§ **Estratto fornito**:
# 1000 for Combustion!!!!!!!!!!!!!!!!!!!!!!!!!!!!!!!!!!!!!!!!



## Moogey

Congratulations to one of our most intelligent members! Your determination to learn and to help others learn amazes me!
*
**BRAVA!!!!
CONGRATULAZIONI!!!*

-M​


----------



## Necsus

*COMPLIMENTI*
*CECILIA 1000!*​


----------



## Confused Linguist

*Congratulations!!!*


----------



## shamblesuk

Brava Cecilia (anche se tu sei sempre tanta impegnata)!

Lee


----------



## lsp

C... Always helpful and sweet. Thanks for all your contributions!... L


----------



## moodywop

_*Congratulazioni di tutto cuore alla dolcissima, tenerissima Ceci!*_

*Ma non basta! Un consiglio paterno:*

*...metti via quei libri, salta sul primo volo per l'Italia e*

*DATTI ALLA PAZZA GIOIA! *


----------



## ElaineG

Congratulazioni Ceci!  America's loss is Italia's gain; come back soon!


----------



## combustion

Moogey... tu sei troppo buono... mi fai arrossire... Comunque Grazie mille!

Necsus: wow che congratulazioni GRANDI e ROSA! Da un "purista" come te non me le sarei aspettate.. ancora piu' gradite!

Confused Linguist... we don't meet very often, so THANK YOU SO MUCH!

Shamblesuk: Non me la perdoni proprio che mi becchi sempre mentre lavoro, eh? Eheh... ancora 20 giorni... poi vacanza pure per me! Grazie mille.

LSP: helpful??? Thank you... I hope to be not too dangerous for others! A hug!

CARLOOOOOOO: eheh... ce l'ho gia' l'aereo (il 15) intanto mi godo la piscina e cerco di "colorarmi" un po'... per la prima volta dopo 5 anni non passero' l'estate verde politecnico (terribile colorito...)!!! OPS! mi stavo dimenticando... GRAZIE MILLE!!!


Elaine: tu come sempre sei troppo dolce... non ti preoccupare, non e' una gran perdita... poi non si sa mai! Magari il mio villaggio turistico mi manchera'!

GRAZIE MILLE A TUTTI!!!!!!!!!!


----------



## Kleine Hexe

Auguri !  

Sabina


----------



## combustion

Grazie mille Sabina! Un abbraccione!


----------



## baolian

MILLE...???

..e dire che mi ricordo ancora di quando hai messo il primo...

Beh, da allora sei cresciuta, e soprattutto e' "cresciuto" il tuo inglese!

Complimenti ceci...anzi, SENIOR MEMBER CECI!

ciauz!

§ **Cosa fare**:
- A) Rispondi a queste domande sulla discussione del forum per i 1000 messaggi di combustion:
(i) In quale giorno parte l'aereo di combustion, secondo la risposta a CARLOOOOOOO?
(ii) Con quale nome firma il suo messaggio Kleine Hexe?
(iii) Quanti giorni mancano alla vacanza, secondo quanto combustion scrive a Shamblesuk?
- B) Prosegui la discussione del forum per i 1000 messaggi di combustion con un nuovo intervento dopo l'ultimo messaggio, quello di baolian.

§ **Righe di dati**:
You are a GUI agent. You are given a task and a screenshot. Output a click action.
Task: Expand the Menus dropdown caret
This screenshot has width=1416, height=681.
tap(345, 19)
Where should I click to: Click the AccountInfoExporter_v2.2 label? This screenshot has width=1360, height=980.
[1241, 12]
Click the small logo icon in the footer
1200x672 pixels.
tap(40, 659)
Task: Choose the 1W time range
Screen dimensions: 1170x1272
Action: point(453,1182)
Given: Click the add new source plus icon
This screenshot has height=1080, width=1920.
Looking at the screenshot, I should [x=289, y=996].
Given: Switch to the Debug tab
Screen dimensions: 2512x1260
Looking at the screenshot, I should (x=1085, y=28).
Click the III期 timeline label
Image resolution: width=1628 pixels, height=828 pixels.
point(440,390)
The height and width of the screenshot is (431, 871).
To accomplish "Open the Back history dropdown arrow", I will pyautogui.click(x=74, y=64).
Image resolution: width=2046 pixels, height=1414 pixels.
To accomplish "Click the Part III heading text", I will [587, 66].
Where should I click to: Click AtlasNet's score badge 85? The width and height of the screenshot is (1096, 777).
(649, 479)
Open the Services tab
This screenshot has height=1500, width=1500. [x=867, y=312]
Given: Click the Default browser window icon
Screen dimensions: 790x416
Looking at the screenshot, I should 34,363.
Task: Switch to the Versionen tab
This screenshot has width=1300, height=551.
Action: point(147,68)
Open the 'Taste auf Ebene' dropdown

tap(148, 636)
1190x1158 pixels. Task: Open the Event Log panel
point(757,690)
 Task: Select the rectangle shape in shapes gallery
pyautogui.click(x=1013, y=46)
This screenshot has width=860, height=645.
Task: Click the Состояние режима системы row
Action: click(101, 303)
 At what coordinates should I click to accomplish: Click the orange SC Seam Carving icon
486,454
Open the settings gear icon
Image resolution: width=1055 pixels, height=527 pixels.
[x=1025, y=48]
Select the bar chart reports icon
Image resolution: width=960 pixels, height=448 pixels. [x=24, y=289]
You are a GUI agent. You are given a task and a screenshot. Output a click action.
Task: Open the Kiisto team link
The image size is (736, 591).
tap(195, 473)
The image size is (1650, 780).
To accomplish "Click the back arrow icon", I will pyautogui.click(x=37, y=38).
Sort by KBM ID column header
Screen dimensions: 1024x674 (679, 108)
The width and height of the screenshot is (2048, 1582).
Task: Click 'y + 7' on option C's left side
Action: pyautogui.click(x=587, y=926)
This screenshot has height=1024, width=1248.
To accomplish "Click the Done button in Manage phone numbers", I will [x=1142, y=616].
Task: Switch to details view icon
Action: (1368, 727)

§ **Risposte**:
- A)
(i) Il 15.
(ii) Sabina.
(iii) 20 giorni.

- B)
----------



## combustion

mmm... non so che scriverti "Baolian" per ringraziarti... facciamo che mi giro e ti stampo un bel bacione sulla fronte!

al mio "MEMBER" preferito (e gli altri non me ne vogliano...)
GRAZIE MILLE!
ceci


----------



## TimLA

And congratulations from someone just north of you!
I've heard that you'll be going "a casa" in August...I hope that you will continue your posting here, from there.
Keep in mind that, given the speed of light, there is little difference between posting from Orange County, or "il bel paese" D)
Tim


----------



## Elisa68

Arghhhhhhhhhhhh!!! Stavolta sono io quella in ritardo!!!!   
Ceci sei una ragazza brava, bella e simpaticissima! Non smettere di scrivere quando lascerai la California!!!
Mille baci per te!


----------



## moodywop

Elisa68 said:
			
		

> Arghhhhhhhhhhhh!!! Stavolta sono io quella in ritardo!!!!


 
_Maronna mia! E' turnata 'a vajassa!_

_Nascunnit'v, guagliun' 'i malavita!_

 

PS Stavolta non ti perdono. Mi hai lasciato solo, inerme e indifeso a prendere randellate dai puristi


----------



## combustion

TIIIIIIIIIIIIM: don't worry! I don't want to lose my now perfect English
D)!!!!!!!!!!!!  Obviously I'm joking... I've lived with Italians... so I learned a lot from this forum (more than in ten months here)... I want to continue to learn!
THANK YOU VERY VERY MUCH!!!!!!!!!!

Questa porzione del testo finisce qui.